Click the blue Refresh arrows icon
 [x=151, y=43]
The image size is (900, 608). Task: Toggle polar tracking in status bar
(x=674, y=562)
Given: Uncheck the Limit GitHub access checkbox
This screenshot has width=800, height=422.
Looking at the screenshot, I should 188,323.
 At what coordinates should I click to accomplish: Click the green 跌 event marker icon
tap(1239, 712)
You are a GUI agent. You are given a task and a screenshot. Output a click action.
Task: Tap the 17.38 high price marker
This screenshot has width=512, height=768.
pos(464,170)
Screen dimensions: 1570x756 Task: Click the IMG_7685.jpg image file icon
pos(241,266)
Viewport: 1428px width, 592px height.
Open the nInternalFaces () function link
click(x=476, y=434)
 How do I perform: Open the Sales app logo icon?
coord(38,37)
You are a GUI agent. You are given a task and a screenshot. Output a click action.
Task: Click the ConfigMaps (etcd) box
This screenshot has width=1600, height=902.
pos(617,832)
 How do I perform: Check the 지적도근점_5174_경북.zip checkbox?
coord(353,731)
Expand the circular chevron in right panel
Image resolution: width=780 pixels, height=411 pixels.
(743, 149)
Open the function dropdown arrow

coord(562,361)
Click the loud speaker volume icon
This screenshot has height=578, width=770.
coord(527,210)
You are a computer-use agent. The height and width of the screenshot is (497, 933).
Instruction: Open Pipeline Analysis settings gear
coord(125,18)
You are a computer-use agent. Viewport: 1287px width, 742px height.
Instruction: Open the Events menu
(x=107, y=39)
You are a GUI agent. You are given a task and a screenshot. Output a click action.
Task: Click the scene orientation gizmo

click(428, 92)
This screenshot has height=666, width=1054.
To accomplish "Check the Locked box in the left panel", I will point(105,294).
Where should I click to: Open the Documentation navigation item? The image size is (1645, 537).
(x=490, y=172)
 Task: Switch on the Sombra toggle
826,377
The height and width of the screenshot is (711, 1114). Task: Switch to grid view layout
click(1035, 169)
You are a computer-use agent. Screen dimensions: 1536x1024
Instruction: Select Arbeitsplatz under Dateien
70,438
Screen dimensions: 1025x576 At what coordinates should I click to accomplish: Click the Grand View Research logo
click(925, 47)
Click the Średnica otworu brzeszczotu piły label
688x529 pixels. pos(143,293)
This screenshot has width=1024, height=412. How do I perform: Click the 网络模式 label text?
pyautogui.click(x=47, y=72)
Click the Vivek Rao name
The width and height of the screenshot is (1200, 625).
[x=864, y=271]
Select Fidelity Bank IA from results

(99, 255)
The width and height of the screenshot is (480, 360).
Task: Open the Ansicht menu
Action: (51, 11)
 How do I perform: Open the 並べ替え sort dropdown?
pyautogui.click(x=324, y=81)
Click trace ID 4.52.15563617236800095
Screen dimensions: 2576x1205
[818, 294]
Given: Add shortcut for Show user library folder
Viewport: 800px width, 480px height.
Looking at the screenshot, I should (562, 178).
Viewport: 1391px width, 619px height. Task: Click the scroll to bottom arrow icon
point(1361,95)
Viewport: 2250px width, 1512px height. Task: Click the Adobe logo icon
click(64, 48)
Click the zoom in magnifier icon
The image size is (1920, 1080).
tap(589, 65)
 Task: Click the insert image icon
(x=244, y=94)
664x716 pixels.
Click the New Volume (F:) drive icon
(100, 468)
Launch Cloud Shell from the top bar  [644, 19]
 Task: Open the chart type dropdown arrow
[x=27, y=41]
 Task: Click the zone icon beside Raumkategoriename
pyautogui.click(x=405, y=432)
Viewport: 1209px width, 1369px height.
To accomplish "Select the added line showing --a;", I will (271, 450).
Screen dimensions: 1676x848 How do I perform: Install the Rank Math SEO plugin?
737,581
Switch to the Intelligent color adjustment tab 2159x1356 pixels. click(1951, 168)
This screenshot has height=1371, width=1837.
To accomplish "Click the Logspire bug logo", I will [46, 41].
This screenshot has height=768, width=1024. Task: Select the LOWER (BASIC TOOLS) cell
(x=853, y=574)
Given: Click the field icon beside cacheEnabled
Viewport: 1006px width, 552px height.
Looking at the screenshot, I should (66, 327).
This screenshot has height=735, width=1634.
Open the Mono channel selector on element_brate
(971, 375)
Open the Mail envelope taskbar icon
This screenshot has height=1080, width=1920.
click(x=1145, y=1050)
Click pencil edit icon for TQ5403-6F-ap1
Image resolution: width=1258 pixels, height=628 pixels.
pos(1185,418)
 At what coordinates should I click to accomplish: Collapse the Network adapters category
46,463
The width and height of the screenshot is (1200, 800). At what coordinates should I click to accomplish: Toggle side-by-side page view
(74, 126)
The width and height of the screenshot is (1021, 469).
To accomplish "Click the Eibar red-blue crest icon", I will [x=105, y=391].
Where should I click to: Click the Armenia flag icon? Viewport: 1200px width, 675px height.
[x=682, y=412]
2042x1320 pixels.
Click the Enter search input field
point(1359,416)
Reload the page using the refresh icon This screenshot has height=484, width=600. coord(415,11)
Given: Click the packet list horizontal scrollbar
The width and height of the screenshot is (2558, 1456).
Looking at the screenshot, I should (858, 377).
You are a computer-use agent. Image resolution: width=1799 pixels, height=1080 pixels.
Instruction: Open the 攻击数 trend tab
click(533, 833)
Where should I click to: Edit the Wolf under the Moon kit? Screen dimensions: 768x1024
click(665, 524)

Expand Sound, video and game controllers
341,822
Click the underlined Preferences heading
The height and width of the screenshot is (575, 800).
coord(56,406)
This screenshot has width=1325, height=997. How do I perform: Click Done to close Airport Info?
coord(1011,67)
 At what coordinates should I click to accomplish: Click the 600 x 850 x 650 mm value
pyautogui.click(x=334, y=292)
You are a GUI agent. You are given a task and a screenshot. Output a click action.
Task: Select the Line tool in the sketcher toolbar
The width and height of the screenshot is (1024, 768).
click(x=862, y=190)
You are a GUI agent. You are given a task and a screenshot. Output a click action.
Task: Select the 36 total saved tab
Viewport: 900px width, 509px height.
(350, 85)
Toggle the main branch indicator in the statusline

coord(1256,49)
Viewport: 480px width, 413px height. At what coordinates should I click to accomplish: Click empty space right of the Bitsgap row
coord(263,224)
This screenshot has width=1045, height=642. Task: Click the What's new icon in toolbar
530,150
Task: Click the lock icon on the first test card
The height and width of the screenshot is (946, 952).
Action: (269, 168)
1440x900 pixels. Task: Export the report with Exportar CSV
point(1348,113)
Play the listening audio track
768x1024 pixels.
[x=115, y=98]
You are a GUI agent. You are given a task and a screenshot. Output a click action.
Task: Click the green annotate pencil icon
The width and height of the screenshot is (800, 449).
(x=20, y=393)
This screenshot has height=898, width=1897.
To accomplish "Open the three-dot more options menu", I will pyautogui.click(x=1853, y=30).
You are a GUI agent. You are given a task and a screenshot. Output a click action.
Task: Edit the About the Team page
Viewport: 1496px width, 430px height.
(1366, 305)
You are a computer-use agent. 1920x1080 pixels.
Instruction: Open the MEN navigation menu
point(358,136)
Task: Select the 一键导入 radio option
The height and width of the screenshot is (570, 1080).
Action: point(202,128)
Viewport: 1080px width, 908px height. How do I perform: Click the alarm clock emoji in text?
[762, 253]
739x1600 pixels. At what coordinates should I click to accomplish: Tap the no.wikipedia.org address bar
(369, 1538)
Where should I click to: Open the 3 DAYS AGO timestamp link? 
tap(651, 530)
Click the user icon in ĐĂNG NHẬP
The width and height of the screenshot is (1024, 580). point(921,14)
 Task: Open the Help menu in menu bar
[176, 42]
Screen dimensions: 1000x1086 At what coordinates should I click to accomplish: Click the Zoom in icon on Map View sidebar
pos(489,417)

• • •

Instruções do exercício — Transcreva todo o material acima linha por linha, sem alterar nada.

Resultado final —
Click the blue Refresh arrows icon
 [x=151, y=43]
The image size is (900, 608). Task: Toggle polar tracking in status bar
(x=674, y=562)
Given: Uncheck the Limit GitHub access checkbox
This screenshot has width=800, height=422.
Looking at the screenshot, I should 188,323.
 At what coordinates should I click to accomplish: Click the green 跌 event marker icon
tap(1239, 712)
You are a GUI agent. You are given a task and a screenshot. Output a click action.
Task: Tap the 17.38 high price marker
This screenshot has width=512, height=768.
pos(464,170)
Screen dimensions: 1570x756 Task: Click the IMG_7685.jpg image file icon
pos(241,266)
Viewport: 1428px width, 592px height.
Open the nInternalFaces () function link
click(x=476, y=434)
 How do I perform: Open the Sales app logo icon?
coord(38,37)
You are a GUI agent. You are given a task and a screenshot. Output a click action.
Task: Click the ConfigMaps (etcd) box
This screenshot has width=1600, height=902.
pos(617,832)
 How do I perform: Check the 지적도근점_5174_경북.zip checkbox?
coord(353,731)
Expand the circular chevron in right panel
Image resolution: width=780 pixels, height=411 pixels.
(743, 149)
Open the function dropdown arrow

coord(562,361)
Click the loud speaker volume icon
This screenshot has height=578, width=770.
coord(527,210)
You are a computer-use agent. The height and width of the screenshot is (497, 933).
Instruction: Open Pipeline Analysis settings gear
coord(125,18)
You are a computer-use agent. Viewport: 1287px width, 742px height.
Instruction: Open the Events menu
(x=107, y=39)
You are a GUI agent. You are given a task and a screenshot. Output a click action.
Task: Click the scene orientation gizmo

click(428, 92)
This screenshot has height=666, width=1054.
To accomplish "Check the Locked box in the left panel", I will point(105,294).
Where should I click to: Open the Documentation navigation item? The image size is (1645, 537).
(x=490, y=172)
 Task: Switch on the Sombra toggle
826,377
The height and width of the screenshot is (711, 1114). Task: Switch to grid view layout
click(1035, 169)
You are a computer-use agent. Screen dimensions: 1536x1024
Instruction: Select Arbeitsplatz under Dateien
70,438
Screen dimensions: 1025x576 At what coordinates should I click to accomplish: Click the Grand View Research logo
click(925, 47)
Click the Średnica otworu brzeszczotu piły label
688x529 pixels. pos(143,293)
This screenshot has width=1024, height=412. How do I perform: Click the 网络模式 label text?
pyautogui.click(x=47, y=72)
Click the Vivek Rao name
The width and height of the screenshot is (1200, 625).
[x=864, y=271]
Select Fidelity Bank IA from results

(99, 255)
The width and height of the screenshot is (480, 360).
Task: Open the Ansicht menu
Action: (51, 11)
 How do I perform: Open the 並べ替え sort dropdown?
pyautogui.click(x=324, y=81)
Click trace ID 4.52.15563617236800095
Screen dimensions: 2576x1205
[818, 294]
Given: Add shortcut for Show user library folder
Viewport: 800px width, 480px height.
Looking at the screenshot, I should (562, 178).
Viewport: 1391px width, 619px height. Task: Click the scroll to bottom arrow icon
point(1361,95)
Viewport: 2250px width, 1512px height. Task: Click the Adobe logo icon
click(64, 48)
Click the zoom in magnifier icon
The image size is (1920, 1080).
tap(589, 65)
 Task: Click the insert image icon
(x=244, y=94)
664x716 pixels.
Click the New Volume (F:) drive icon
(100, 468)
Launch Cloud Shell from the top bar  [644, 19]
 Task: Open the chart type dropdown arrow
[x=27, y=41]
 Task: Click the zone icon beside Raumkategoriename
pyautogui.click(x=405, y=432)
Viewport: 1209px width, 1369px height.
To accomplish "Select the added line showing --a;", I will (271, 450).
Screen dimensions: 1676x848 How do I perform: Install the Rank Math SEO plugin?
737,581
Switch to the Intelligent color adjustment tab 2159x1356 pixels. click(1951, 168)
This screenshot has height=1371, width=1837.
To accomplish "Click the Logspire bug logo", I will [46, 41].
This screenshot has height=768, width=1024. Task: Select the LOWER (BASIC TOOLS) cell
(x=853, y=574)
Given: Click the field icon beside cacheEnabled
Viewport: 1006px width, 552px height.
Looking at the screenshot, I should (66, 327).
This screenshot has height=735, width=1634.
Open the Mono channel selector on element_brate
(971, 375)
Open the Mail envelope taskbar icon
This screenshot has height=1080, width=1920.
click(x=1145, y=1050)
Click pencil edit icon for TQ5403-6F-ap1
Image resolution: width=1258 pixels, height=628 pixels.
pos(1185,418)
 At what coordinates should I click to accomplish: Collapse the Network adapters category
46,463
The width and height of the screenshot is (1200, 800). At what coordinates should I click to accomplish: Toggle side-by-side page view
(74, 126)
The width and height of the screenshot is (1021, 469).
To accomplish "Click the Eibar red-blue crest icon", I will [x=105, y=391].
Where should I click to: Click the Armenia flag icon? Viewport: 1200px width, 675px height.
[x=682, y=412]
2042x1320 pixels.
Click the Enter search input field
point(1359,416)
Reload the page using the refresh icon This screenshot has height=484, width=600. coord(415,11)
Given: Click the packet list horizontal scrollbar
The width and height of the screenshot is (2558, 1456).
Looking at the screenshot, I should (858, 377).
You are a computer-use agent. Image resolution: width=1799 pixels, height=1080 pixels.
Instruction: Open the 攻击数 trend tab
click(533, 833)
Where should I click to: Edit the Wolf under the Moon kit? Screen dimensions: 768x1024
click(665, 524)

Expand Sound, video and game controllers
341,822
Click the underlined Preferences heading
The height and width of the screenshot is (575, 800).
coord(56,406)
This screenshot has width=1325, height=997. How do I perform: Click Done to close Airport Info?
coord(1011,67)
 At what coordinates should I click to accomplish: Click the 600 x 850 x 650 mm value
pyautogui.click(x=334, y=292)
You are a GUI agent. You are given a task and a screenshot. Output a click action.
Task: Select the Line tool in the sketcher toolbar
The width and height of the screenshot is (1024, 768).
click(x=862, y=190)
You are a GUI agent. You are given a task and a screenshot. Output a click action.
Task: Select the 36 total saved tab
Viewport: 900px width, 509px height.
(350, 85)
Toggle the main branch indicator in the statusline

coord(1256,49)
Viewport: 480px width, 413px height. At what coordinates should I click to accomplish: Click empty space right of the Bitsgap row
coord(263,224)
This screenshot has width=1045, height=642. Task: Click the What's new icon in toolbar
530,150
Task: Click the lock icon on the first test card
The height and width of the screenshot is (946, 952).
Action: (269, 168)
1440x900 pixels. Task: Export the report with Exportar CSV
point(1348,113)
Play the listening audio track
768x1024 pixels.
[x=115, y=98]
You are a GUI agent. You are given a task and a screenshot. Output a click action.
Task: Click the green annotate pencil icon
The width and height of the screenshot is (800, 449).
(x=20, y=393)
This screenshot has height=898, width=1897.
To accomplish "Open the three-dot more options menu", I will pyautogui.click(x=1853, y=30).
You are a GUI agent. You are given a task and a screenshot. Output a click action.
Task: Edit the About the Team page
Viewport: 1496px width, 430px height.
(1366, 305)
You are a computer-use agent. 1920x1080 pixels.
Instruction: Open the MEN navigation menu
point(358,136)
Task: Select the 一键导入 radio option
The height and width of the screenshot is (570, 1080).
Action: point(202,128)
Viewport: 1080px width, 908px height. How do I perform: Click the alarm clock emoji in text?
[762, 253]
739x1600 pixels. At what coordinates should I click to accomplish: Tap the no.wikipedia.org address bar
(369, 1538)
Where should I click to: Open the 3 DAYS AGO timestamp link? 
tap(651, 530)
Click the user icon in ĐĂNG NHẬP
The width and height of the screenshot is (1024, 580). point(921,14)
 Task: Open the Help menu in menu bar
[176, 42]
Screen dimensions: 1000x1086 At what coordinates should I click to accomplish: Click the Zoom in icon on Map View sidebar
pos(489,417)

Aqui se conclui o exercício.